Good distinctions are part of the essence of sound theology. Over the last while, I have been preaching a series of sermons on the doctrine of the covenant of grace. This has been helpful for me in giving sharper definition to my understanding of what the Bible teaches about this crucial subject. From my study so far, I have developed seven essential distinctions pertaining to this doctrine. In my preaching, I have worked with these distinctions, but I have not always explicitly mentioned each one of them. Nevertheless, they have been there in some shape or form. I share them here in a short form with some technical/theological terminology and without any further comment or defense. I may offer further elaboration in a future post.
- We distinguish between the administration of the covenant of grace in this era and administrations of the covenant of grace in previous eras.
- We distinguish between parties in the gracious covenant relationship: on the one side, God; on the other all believers with all their children. Jesus Christ mediates between these two parties.
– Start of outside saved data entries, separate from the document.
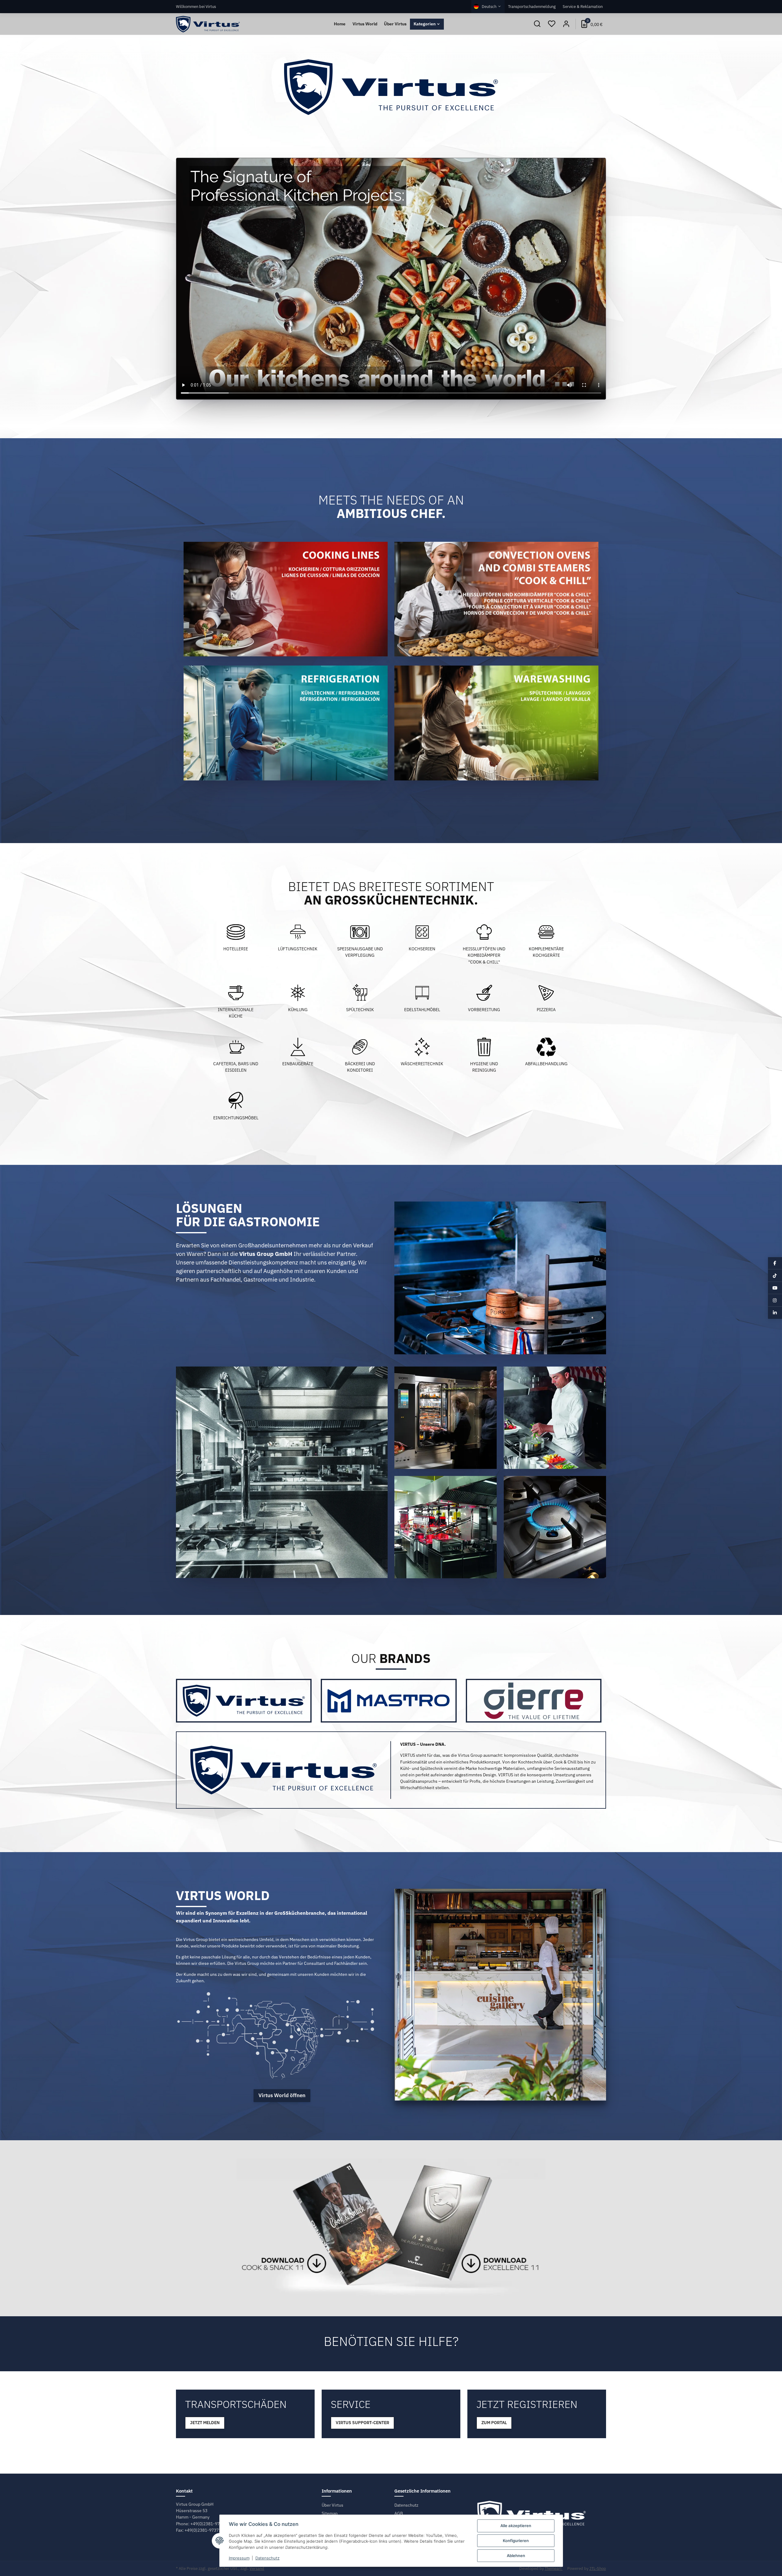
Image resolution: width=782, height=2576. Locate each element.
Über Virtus (332, 2505)
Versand (257, 2568)
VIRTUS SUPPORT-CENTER (362, 2422)
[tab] (244, 1701)
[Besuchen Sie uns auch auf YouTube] (775, 1288)
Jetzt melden (205, 2422)
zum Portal (494, 2422)
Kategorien (425, 24)
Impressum (239, 2558)
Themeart (554, 2568)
- We distinguish between greater and lesser parties in the covenant of grace. God is the infinitely greater; his people the lesser. Therefore, God alone initiates this gracious relationship and determines its terms.
- We distinguish between promises and obligations in the covenant of grace. God gives promises and imposes obligations (or conditions) in this relationship.
- We distinguish between God extending the gospel promises and man receiving what is promised. God extends his gospel promises to all in the covenant of grace, but not all receive what is promised.
- We distinguish between antecedent and consequent conditions in the covenant of grace. The antecedent condition is a true faith which unites one to Christ and all his saving benefits. The consequent condition is the fruit of faith and union with Christ in a growing, holy obedience to God’s law.
- We distinguish between two ways of relating to God within the covenant relationship: a strictly legal relation characterized by unbelief, which leads only to curse and death; a vital relation characterized by true faith, which leads to blessing and life.